## Task directions
Using the entries that follow, give the number of lines containing the string "page". Write nothing besides that number.

BEGIN Supplied data

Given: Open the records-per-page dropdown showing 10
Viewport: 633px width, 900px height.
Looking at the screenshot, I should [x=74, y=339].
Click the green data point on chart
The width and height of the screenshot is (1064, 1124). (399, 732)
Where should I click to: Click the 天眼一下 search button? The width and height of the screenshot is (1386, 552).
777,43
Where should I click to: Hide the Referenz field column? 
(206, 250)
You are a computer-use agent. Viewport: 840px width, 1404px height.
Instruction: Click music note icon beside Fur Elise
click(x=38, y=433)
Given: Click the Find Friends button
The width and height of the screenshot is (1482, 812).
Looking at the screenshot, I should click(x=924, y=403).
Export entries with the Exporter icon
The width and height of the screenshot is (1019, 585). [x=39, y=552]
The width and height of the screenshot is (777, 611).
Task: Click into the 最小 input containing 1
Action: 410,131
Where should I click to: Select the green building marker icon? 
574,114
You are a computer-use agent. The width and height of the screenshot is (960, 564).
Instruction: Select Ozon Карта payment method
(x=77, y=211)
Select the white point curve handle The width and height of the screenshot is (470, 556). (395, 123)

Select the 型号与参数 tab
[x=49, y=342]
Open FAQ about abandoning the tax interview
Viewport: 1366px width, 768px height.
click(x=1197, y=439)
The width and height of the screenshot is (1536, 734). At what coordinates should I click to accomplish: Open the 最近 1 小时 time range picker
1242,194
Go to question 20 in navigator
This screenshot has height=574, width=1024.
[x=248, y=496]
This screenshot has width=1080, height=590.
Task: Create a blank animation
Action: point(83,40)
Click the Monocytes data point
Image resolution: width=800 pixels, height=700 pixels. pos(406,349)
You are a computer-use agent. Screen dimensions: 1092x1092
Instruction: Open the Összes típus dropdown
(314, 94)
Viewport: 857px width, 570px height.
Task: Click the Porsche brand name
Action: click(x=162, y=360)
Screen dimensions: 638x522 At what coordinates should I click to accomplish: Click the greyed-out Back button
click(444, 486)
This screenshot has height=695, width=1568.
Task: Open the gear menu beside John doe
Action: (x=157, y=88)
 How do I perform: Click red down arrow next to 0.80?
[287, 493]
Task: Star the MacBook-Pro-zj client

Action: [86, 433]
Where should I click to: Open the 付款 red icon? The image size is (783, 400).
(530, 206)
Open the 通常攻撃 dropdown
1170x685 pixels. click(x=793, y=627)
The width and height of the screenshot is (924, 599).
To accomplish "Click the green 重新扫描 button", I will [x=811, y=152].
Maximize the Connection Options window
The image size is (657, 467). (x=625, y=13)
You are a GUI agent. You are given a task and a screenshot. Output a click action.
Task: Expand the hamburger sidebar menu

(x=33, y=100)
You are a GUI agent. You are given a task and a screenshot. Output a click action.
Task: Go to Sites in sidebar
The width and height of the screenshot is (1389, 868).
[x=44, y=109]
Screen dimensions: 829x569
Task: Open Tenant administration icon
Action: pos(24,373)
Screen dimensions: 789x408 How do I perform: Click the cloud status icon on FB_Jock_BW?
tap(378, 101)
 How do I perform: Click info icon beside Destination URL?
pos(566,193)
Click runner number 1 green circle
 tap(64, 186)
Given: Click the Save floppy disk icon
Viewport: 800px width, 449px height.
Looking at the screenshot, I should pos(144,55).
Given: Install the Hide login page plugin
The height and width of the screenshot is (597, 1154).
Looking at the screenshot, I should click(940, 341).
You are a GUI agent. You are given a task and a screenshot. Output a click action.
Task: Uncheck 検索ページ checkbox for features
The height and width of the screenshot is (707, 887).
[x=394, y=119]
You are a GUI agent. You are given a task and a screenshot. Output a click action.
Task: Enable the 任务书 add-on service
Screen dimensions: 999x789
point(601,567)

END Supplied data

## Solution
2